● **WHAT YOU NEED TO DO**:
[1] Name each distinct username that heads a post in the pet forum thread, listing each one only once.
[2] Resume the pet forum thread after its final sentence, continuing the post that discourages chameleons for beginners.

I will press on as I think he will come to the conclusion that this isn’t the best pet for him. The biggest test will be feeding. I’ve point blank refused to entertain this until he has fed live insects and a pinky himself at a pet stores few times and also helped clean out a viv. He needs to know what’s involved and be prepared to do this consistently. 

Let’s see.


----------



## Isabel463 (Apr 10, 2018)

Try a smaller breed of blue tongue. They don’t need live insects or mice, just wet cat food, fruit and veggies mashed in with some mealworms and calcium dust! I think eastern are relitivly small, though I may be mistakes. Cresties don’t NEED insects. You can buy this stuff that you just add water to or something, though I would suggest throwing a couple of wax worms in every so often, though it isn’t completely necessary. If you decide not to go down the reptile route, try a jird (shaws are best in my opinion) or a duprasi or something like that. A duprasi would fit nicely in that size tank, just keep one female, preferably with megazorb as a substrate and a wheel (cage runs make good wheels). I know a breeder called Rachel Owers, she is very good! Good luck!!


----------



## Zincubus (Sep 6, 2010)

Some great comments and suggestions already but my vote would go with a Corn snake , maybe a yearling one .

They look amazing , very cool to keep , great for handling , feed well , don't get too large etc etc..

They come In a fantastic array of colours ..


Sent from my iPhone using Tapatalk Pro


----------



## Isabel463 (Apr 10, 2018)

Stot clean viv’s once a week, full clean every 1-2 months. Tell the pet shop that you’re interested i, otherwise they won’t let you! Frogs may be a good option too.


----------



## Debbie1962 (Dec 5, 2008)

> Cresties don’t NEED insects.


I wouldn't actually agree with this. They eat insects in the wild not a pre made food that we supply now. A varied diet is always better and that should include insects.


----------



## Isabel463 (Apr 10, 2018)

I know, I agree with you completely but my point is that they can survive on it. Not ideal, I must admit, but reasonable. A Blue Tongue would certainly be a better option!


----------



## Isabel463 (Apr 10, 2018)

Garters and egg eaters may be a good option! I live albino checkered garters!!


----------



## AdamZero (May 9, 2018)

hey, I'm a snake person so not particularly my expertise, however I would strongly discourage chameleons as they aren't beginner friendly as others have pointed out.

● **DATASET EXCERPTS**:
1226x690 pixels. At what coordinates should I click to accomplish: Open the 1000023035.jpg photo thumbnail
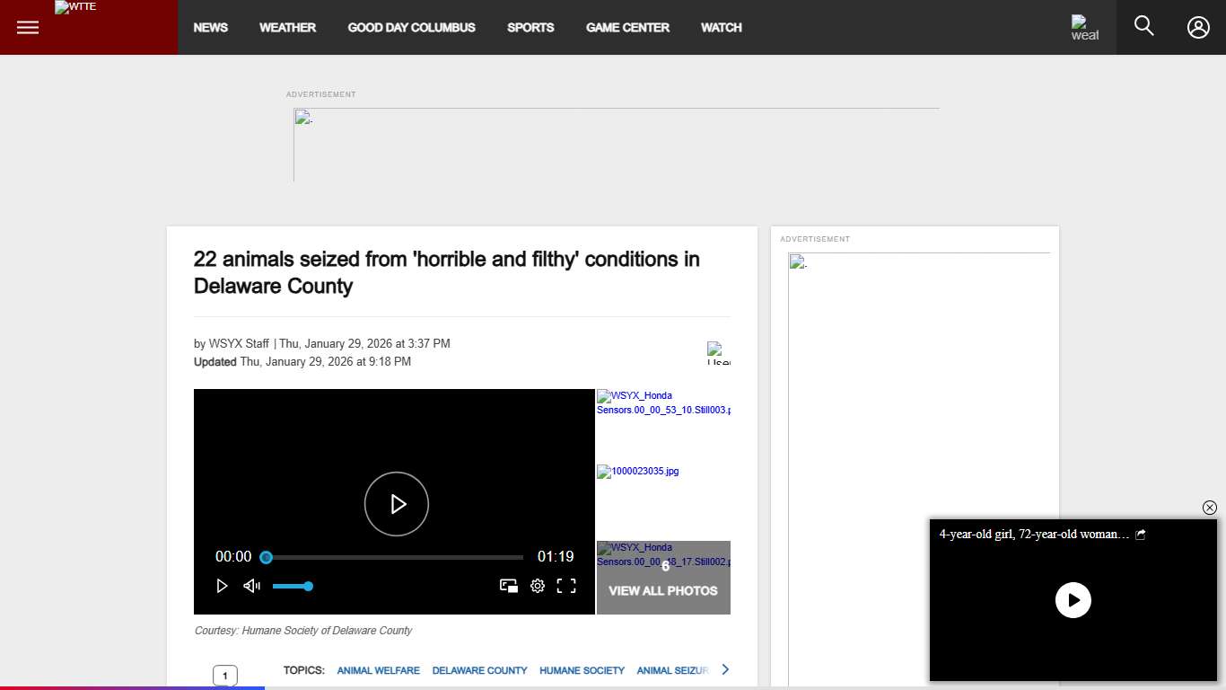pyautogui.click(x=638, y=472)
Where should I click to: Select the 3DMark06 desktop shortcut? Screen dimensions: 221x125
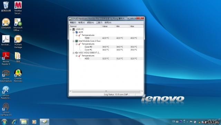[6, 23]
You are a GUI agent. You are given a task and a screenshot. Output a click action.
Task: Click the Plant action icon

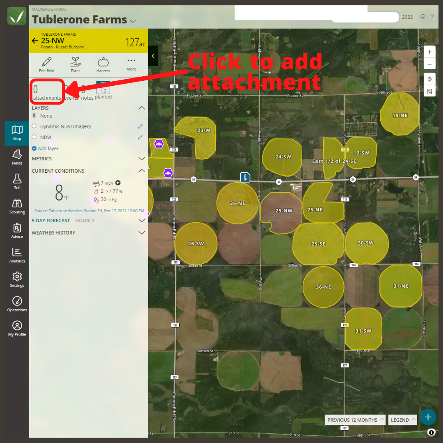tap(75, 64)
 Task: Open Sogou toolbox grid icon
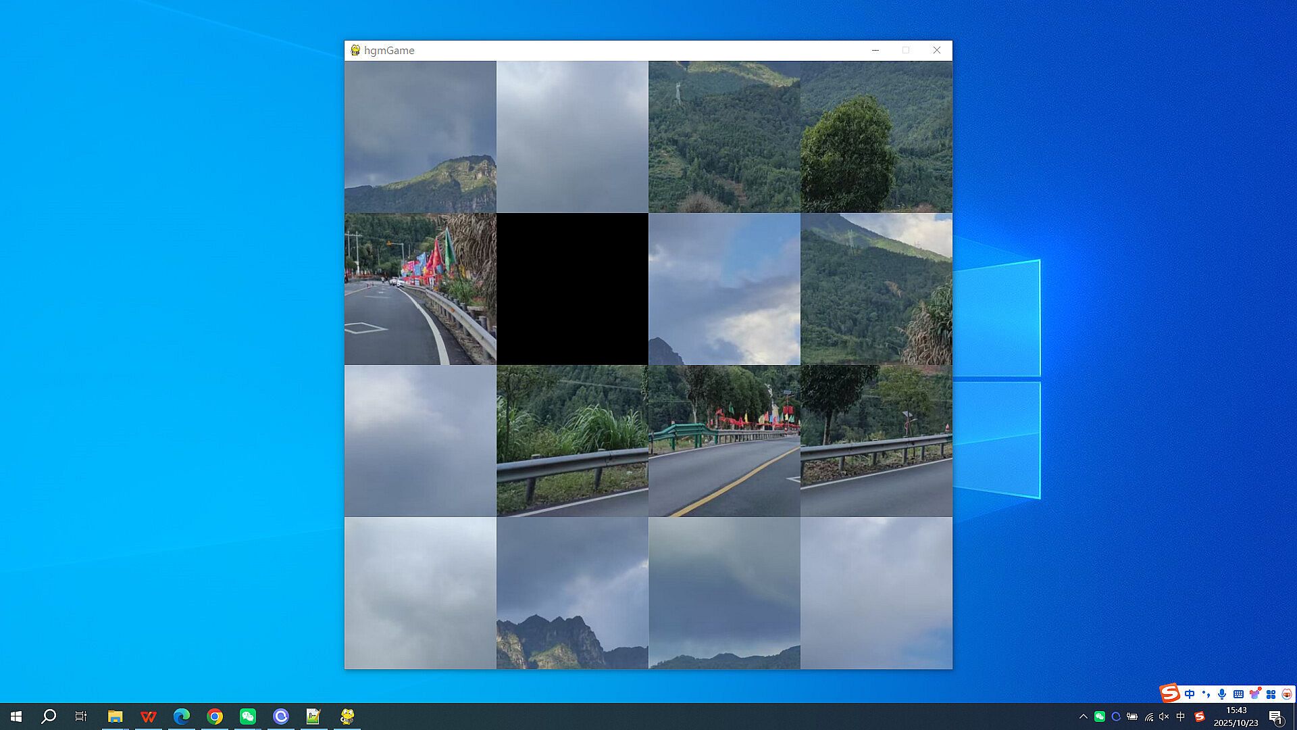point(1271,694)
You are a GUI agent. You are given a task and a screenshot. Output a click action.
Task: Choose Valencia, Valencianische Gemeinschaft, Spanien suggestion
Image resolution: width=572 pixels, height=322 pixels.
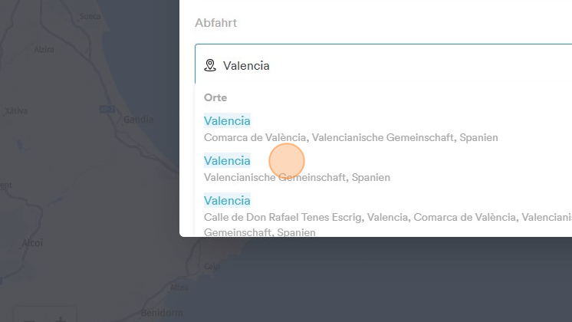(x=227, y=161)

● **RESPONSE LIST**:
[1] Isabel463, Zincubus, Debbie1962, AdamZero

[2]
I did look into getting a reptile with more legs, my conclusion for the best/most interesting beginner was the blue tongue skink, the only reason I didn't get one is I realised if I got a new viv I could just get a new snake instead lol. 

so I would be another voting blue tongue skink.

That said here is some advice on kids and pets.
1) never underestimate their ability to lose interest
2) nocturnal pets make for lousy entertainers unless you are nocturnal so maybe you want to avoid the nocturnal reptiles.
3) hope they will take care of it, encourage them to take care of it, prepare to take care of it yourself! gumtree and freeads are full of kids reptiles that got neglected.
4) not in their bedroom, you don't spend enough time in there to make sure its well kept.
5) no matter how well you think they are keeping the pet always at least inspect the deep clean (should be done once a month at least with most reptiles) before anything (reptile, hides, substrate) goes back in the viv! while the viv is empty get a slightly damp kitchen roll and wipe every surface of the viv and look for discolouring on kitchen roll.
6) life span... they live longer than a hamster, beardies I think can live to about 10, blue tongue skinks 20, royal pythons live to about 30 (oldest recorded royal was 47 I believe)

If you can live with this then that's cool, if it sounds like it is too much then probably leave it. 
honestly your son needs to know what is expected of him show him this list, tell him this is only the half of it, tell him the water needs changing daily and while once a month might be a deep clean spot cleans are far more frequent (depends on reptile and depends how often it poops but probably needed a couple of times a week)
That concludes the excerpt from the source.